**WORK ORDER 1**. In the vortioxetine passage, which selective 5-HT3 receptor antagonist reversed memory impairments in the 5-HT depleted rats?
**WORK ORDER 2**. Update the vortioxetine passage by giving everything from "Furthermore, vortioxetine's receptor" down to "and Sanchez, 2013)." again, with "GABA interneurons" replaced by "GABAergic interneurons".
**WORK ORDER 3**. List every serotonin receptor subtype that the vortioxetine passage names.

**QUOTED PASSAGE**.

******************************

2.2.4. Effects of vortioxetine in b

2.2.4. Effects of vortioxetine in behavioral models of cognitive function
Preclinical studies using receptor-selective compounds indicate
that 5-HT1A, 5-HT1B, 5-HT3 and 5-HT7 receptors can regulate cognitive functions. The enhancement of cholinergic and histaminergic neurotransmission by vortioxetine may contribute to its positive effect on cognitive function given the important roles of these neurotransmitter systems on cognition (Fink and Gothert, 2007; Haas and Panula, 2003).
Furthermore, vortioxetine's receptor activities have
the potential to modulate glutamate neurotransmission and thereby affect cognitive functions, either directly or indirectly via GABA interneurons (Pehrson and Sanchez, 2013).
Several lines of preclinical evidence indicate that vortioxetine can enhance cognitive function (Table 2). First, vortioxetine enhanced acquisition and retention of time-dependent contextual fear memory and time-dependent object recognition memory in Sprague Dawley male rats (Mork et al., 2013). Furthermore, vortioxetine (but not escitalopram or duloxetine) reversed memory impairment in rats depleted of 5-HT by treatment with the tryptophan hydroxylase
inhibitor 4-chloro-DL-phenylalanine methyl ester HCl (PCPA) and assessed in the novel object recognition and Y-maze spontaneous alternation tests of recognition and spatial memory, respectively (du Jardin et al., 2014; Jensen et al., 2014). The effect was sustained after chronic (23 days) treatment, as measured in the novel object recognition test (du Jardin et al., 2014). A selective 5-HT1A receptor agonist (flesinoxan) and, rather surprisingly, a selective 5-HT3 receptor antagonist (ondansetron), reversed memory impairments in the 5-HT depleted rats, indicating that these receptors play a role in the effect of vortioxetine on memory function (du Jardin et al., 2014). Administration of the 5-HT releasing agent, fenfluramine, to PCPA-treated rats resulted in a marked increase of extracellular 5-HT, suggesting that a biologically significant 5-HT pool remains available for synaptic signaling (Jensen et al., 2014). This may potentially explain the surprising effect of a 5-HT3 receptor antagonist in the PCPA-treated rats. While 5-HT1A receptor agonism restored memory function in both the novel object recognition and spontaneous alternation tasks, 5-HT3 receptor antagonism only restored recognition memory. Finally, chronic (1 month) vortioxetine treatment in 12-month-old mice alleviated their visuospatial deficits in an object placement test, whereas fluoxetine was inactive (Li et al., 2013b).

******************************

**INFORMATION PROVIDED**.

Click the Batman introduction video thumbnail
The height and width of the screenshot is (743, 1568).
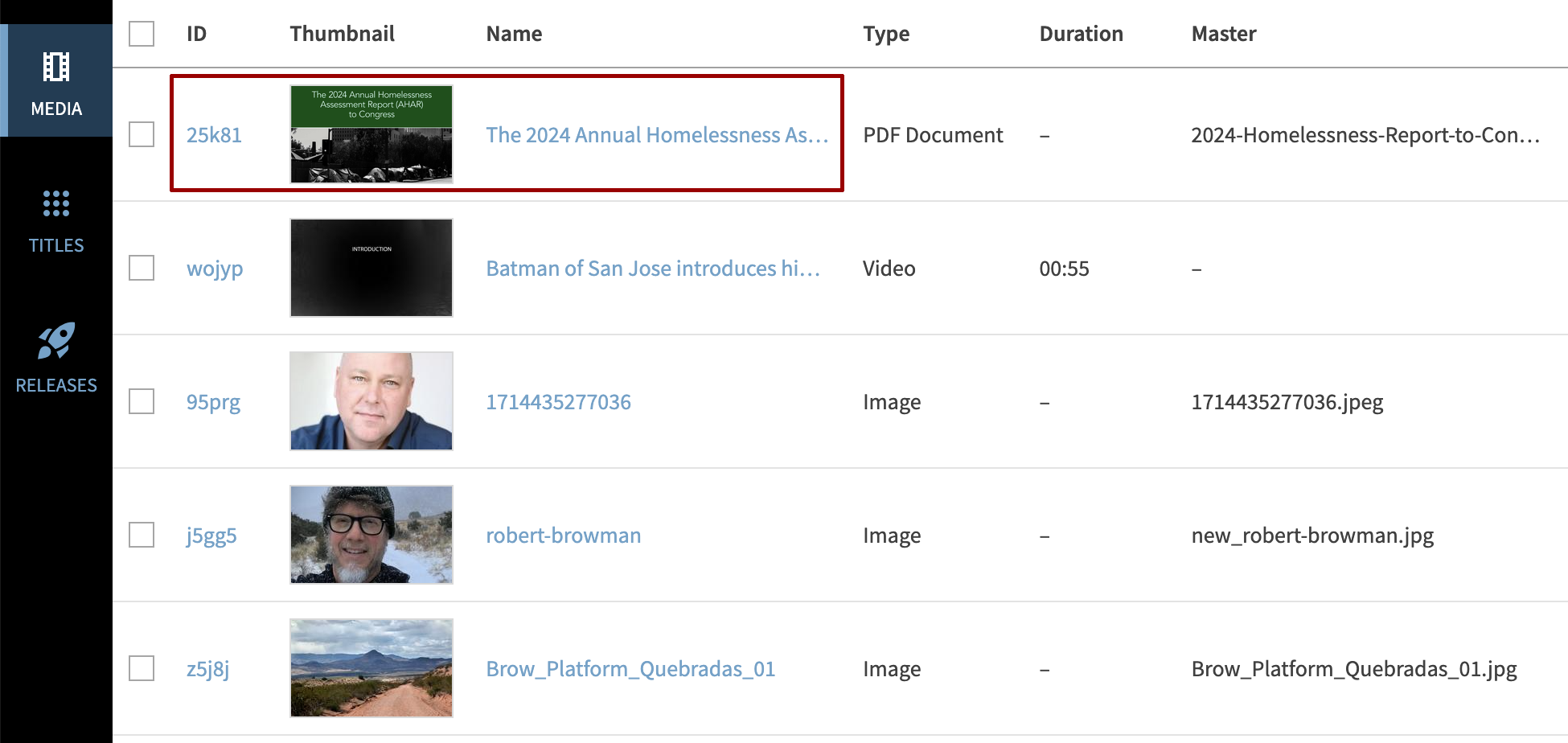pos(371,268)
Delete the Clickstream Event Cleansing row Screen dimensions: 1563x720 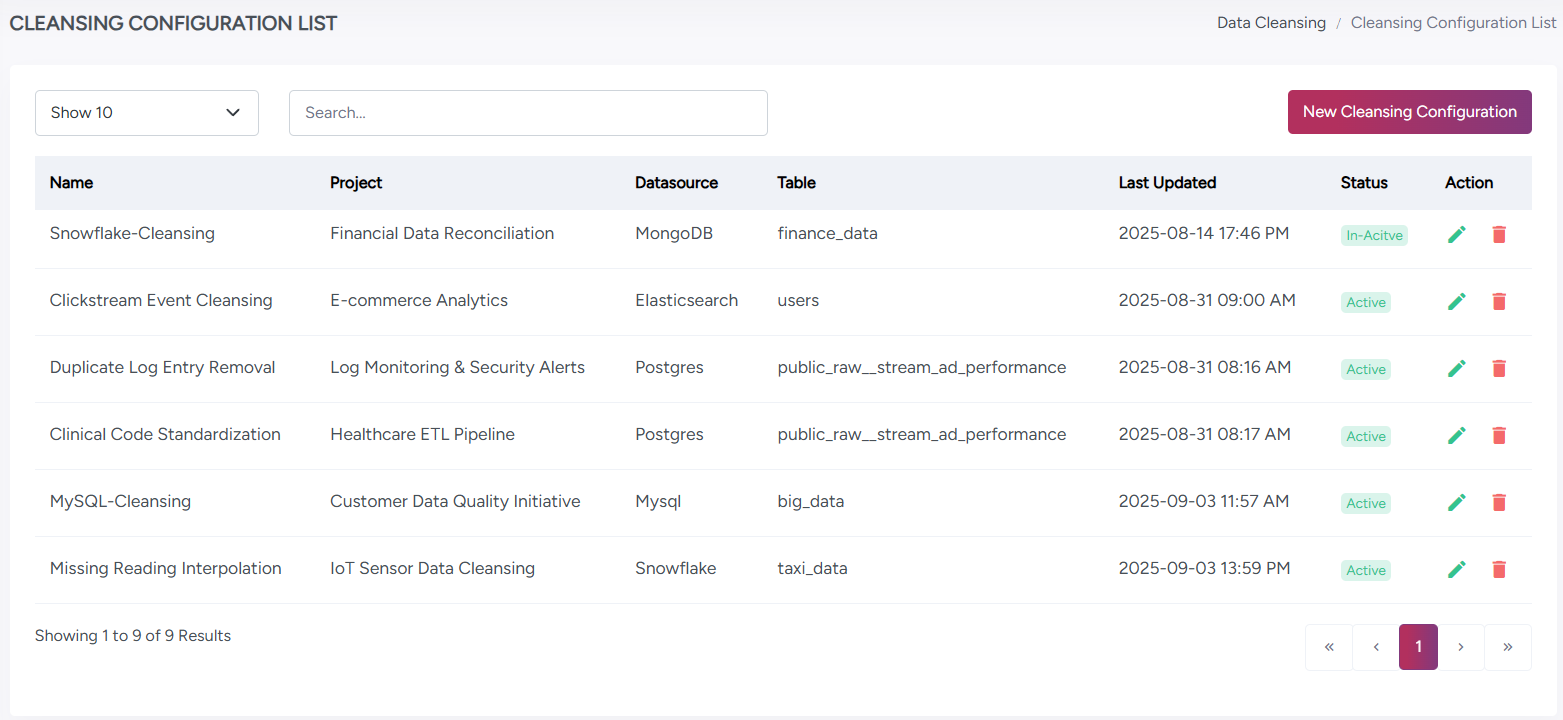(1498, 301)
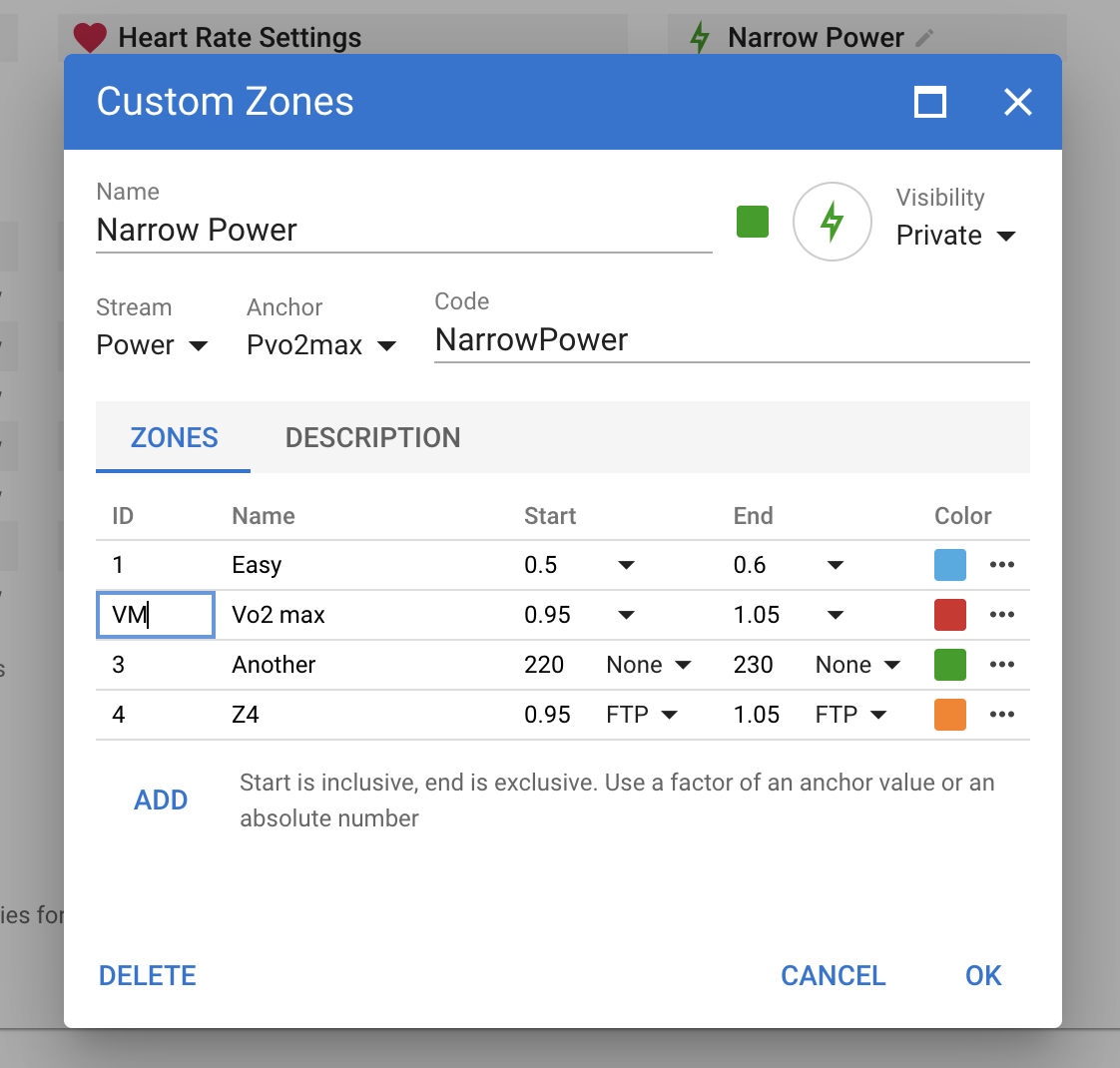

******************************

**PROBLEM SOLUTION 1**. Ondansetron.

**PROBLEM SOLUTION 2**.
Furthermore, vortioxetine's receptor activities have
the potential to modulate glutamate neurotransmission and thereby affect cognitive functions, either directly or indirectly via GABAergic interneurons (Pehrson and Sanchez, 2013).

**PROBLEM SOLUTION 3**. 5-HT1A, 5-HT1B, 5-HT3, 5-HT7